13 Responses to “A Letter”

  1. janaya Says:

    well, if yelling at him will get you fired, let’s hope neither he nor upper management read your blog. ;) but seriously… so awful. so disgusting. so glad i work from home.

  2. canadianflake Says:

    holyyyyyyy cow…I don’t know how ya don’t throttle him…your restraint is impressive to me.

    Hang in there.

  3. Tricia Says:

    Seriously disgusting! You poor thing, a belching, farting, know-it-all weirdo! You have my sympathies.

  4. Jewels Says:

    Sssssssssssssssssssssssssssssssick. I don’t know how you have survived for so long. I’m sure all your silky shirts are starting to shrink up due to the moist stink in the air. You heard me - moist. I am sending a gas mask to you, along with some new shirts.

  5. Girl, Dislocated Says:

    That is soooo freaking repulsive!!!

    Is there an electrical outlet in his cubicle? Maybe you could plug in one of those Airwick air fresheners in his cubicle, and if he doesn’t get the hint, then at least his bodily smells won’t be as potent. Or maybe you and all the non decency-challenged people in the area should team up and agree to burp and fart all day until HE gets grossed out, or gets the message.

    And, yes, I’m perfectly aware of how immature and passive aggressive these solutions are.

  6. The Butrfly Garden Says:

    Nas. Tee.

    I am SO sorry you have to deal with that. That totally beats Snot Boy and the Cackling Crow at my office. (Snot boy blows out his nose instead of just normally breathing. I, too, have been driven to violent urges when trying to deal with this. The Cackling Crow is a heavy, HEAVY smoker with the most annoying laugh in the world and thinks my other neighbor is HA-larious. She makes me want to punch my own throat. Or ears.)

    But yeah…You win in the “Worst Office-Mate” Contest. Hurrah. :)

  7. Molly Says:

    Ooooh no. Report him to HR. Seriously.
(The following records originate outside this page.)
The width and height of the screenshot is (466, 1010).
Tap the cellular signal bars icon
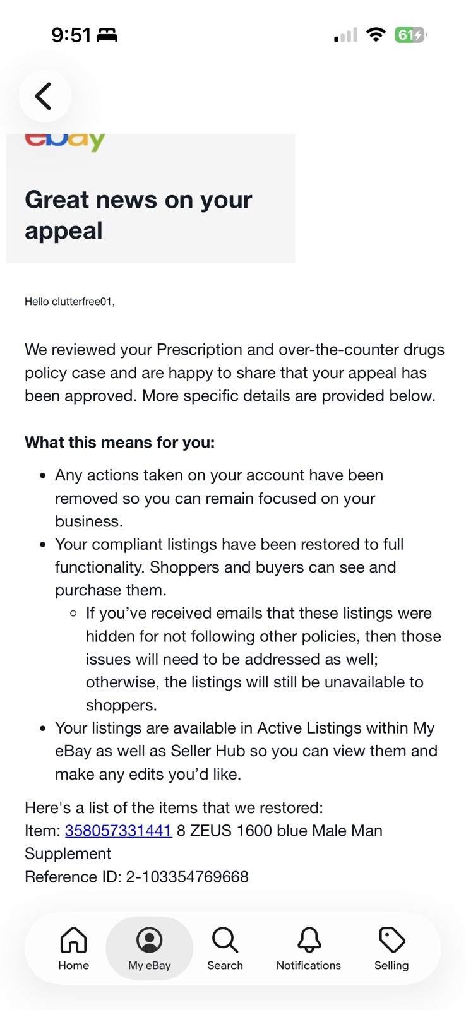(345, 35)
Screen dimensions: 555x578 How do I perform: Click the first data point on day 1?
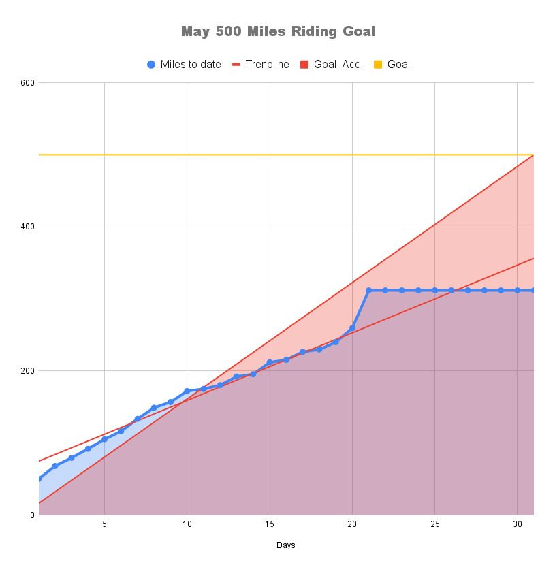pyautogui.click(x=39, y=479)
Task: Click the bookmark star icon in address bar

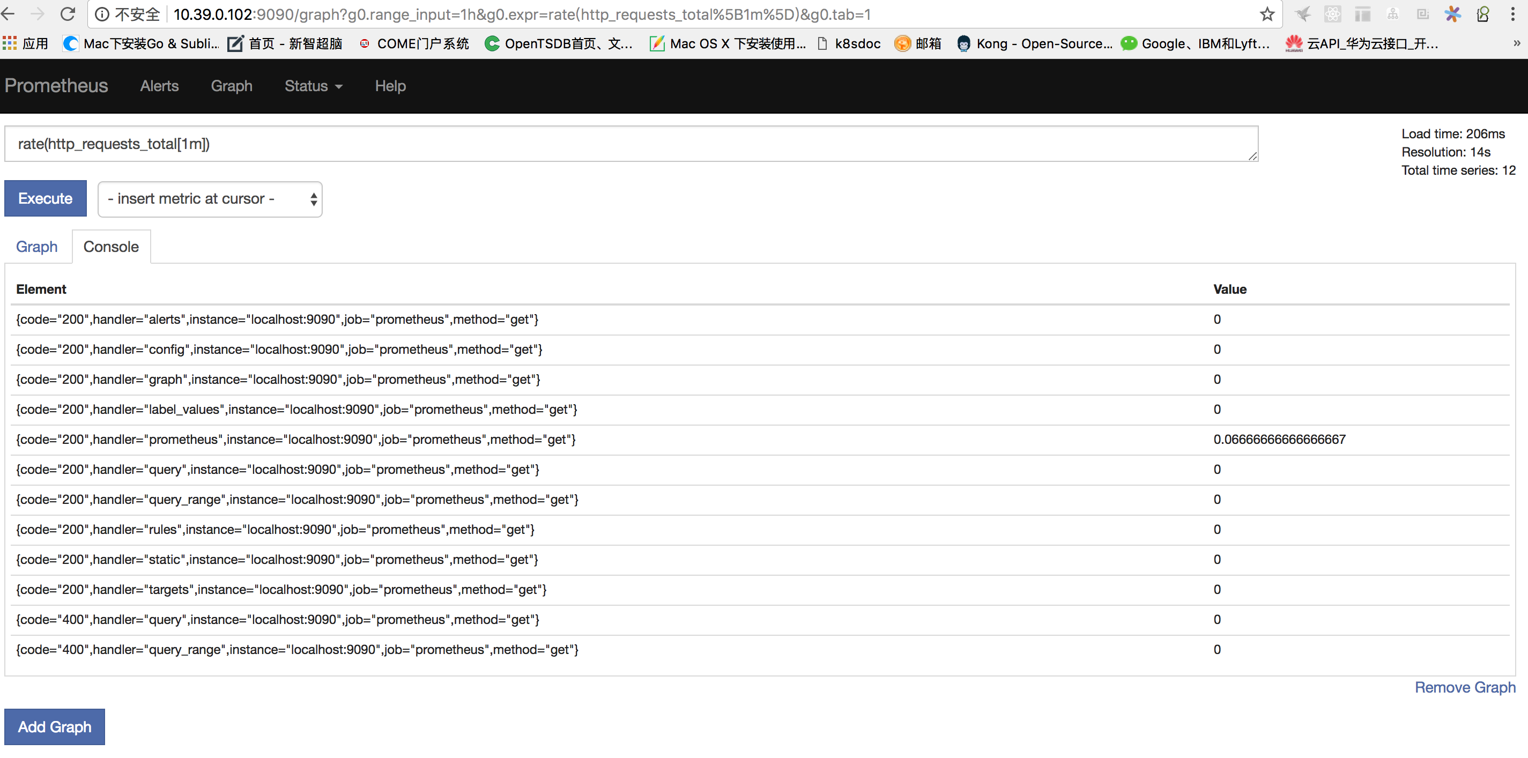Action: 1267,15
Get him outta there!

  8. VirtualSprite Says:

    Eeeewww. That’s just rude. I mean, there needs to be some manners in a workplace. And I can’t imagine how hard it is to talk to clients when someone is mouthing off behind you.

    I agree with Molly… bring it up to human resources.
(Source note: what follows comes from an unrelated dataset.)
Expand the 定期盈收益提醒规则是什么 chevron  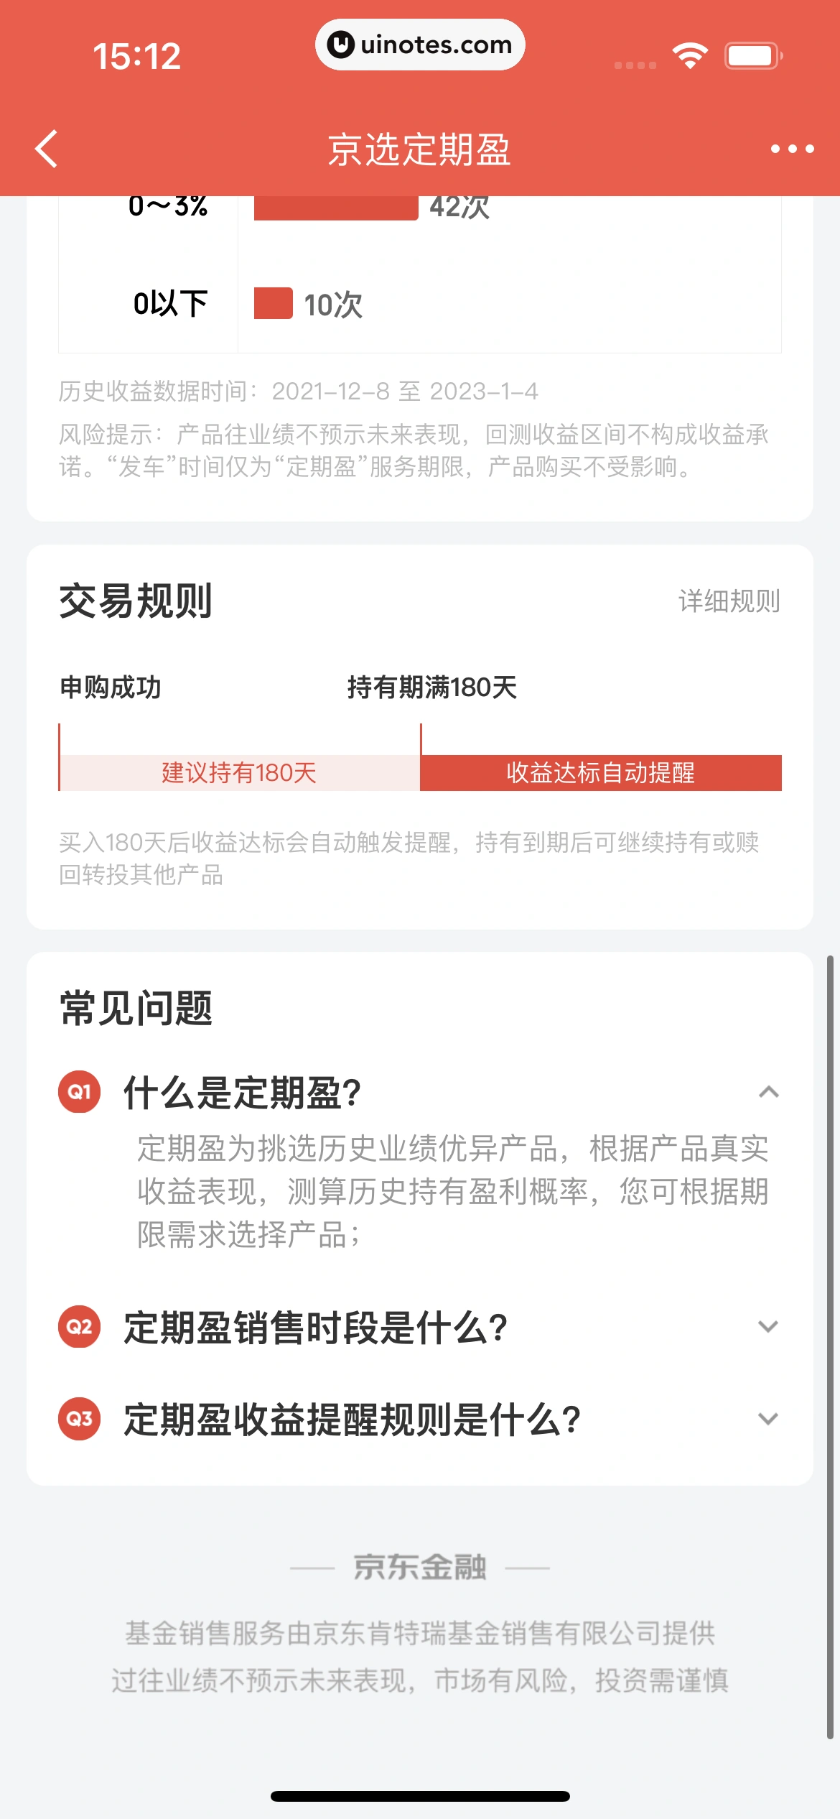pyautogui.click(x=768, y=1419)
  9. The Bakers Rock Says:

    HAHAHHAHA! HAHAHAHAHA ! HHAHAHA! A HAHAH! A HAHA! Ahem.

  10. carrie Says:

    oh kate. this made me laugh out loud and groan for you in sympathy at the same time…which was actually kind of painful. :)

    i hope you can work it out. could you i don’t know get him some tums anonymously and leave them on his desk with a big red bow? he might take the hint.

    then again, he doesn’t seem like the sharpest tool in the shed, so…maybe not.

  11. Goofball Says:

    oh yikes…yikes yikes yikes.

  12. Brillig Says:

    “Belched some sort of magical powers onto the upper management”– yes, I think you just might have killed me with disgusting hilarity. Kate, this is your life. Think of the most bizarre situation someone could be in, and, Ka-POW, it happens to you. Hhahahahahaha. Good grief, woman. This guy is so icky-yuck, but SUCH great blog-fodder. :-D

  13. RisibleGirl Says:

    I wish I could have written a letter to MY workmate that caused me turmoil. But mine knows I have a blog and I didn’t want to chance him finding out. Instead, I wrote about it on a forum I belong to.

    He was “mr. touchy-feely guy”. I’m married, and so is he.

    Just like your next post- it seems the moment I put my “I want this to STOP” feelings ‘out there’, he suddenly was placed on a project in a different building and THEN, he got a new job in another state.

    I kid you not. This ball started rollling the day after I wrote about it.

    Shout outs to whomever is listening to us, eh?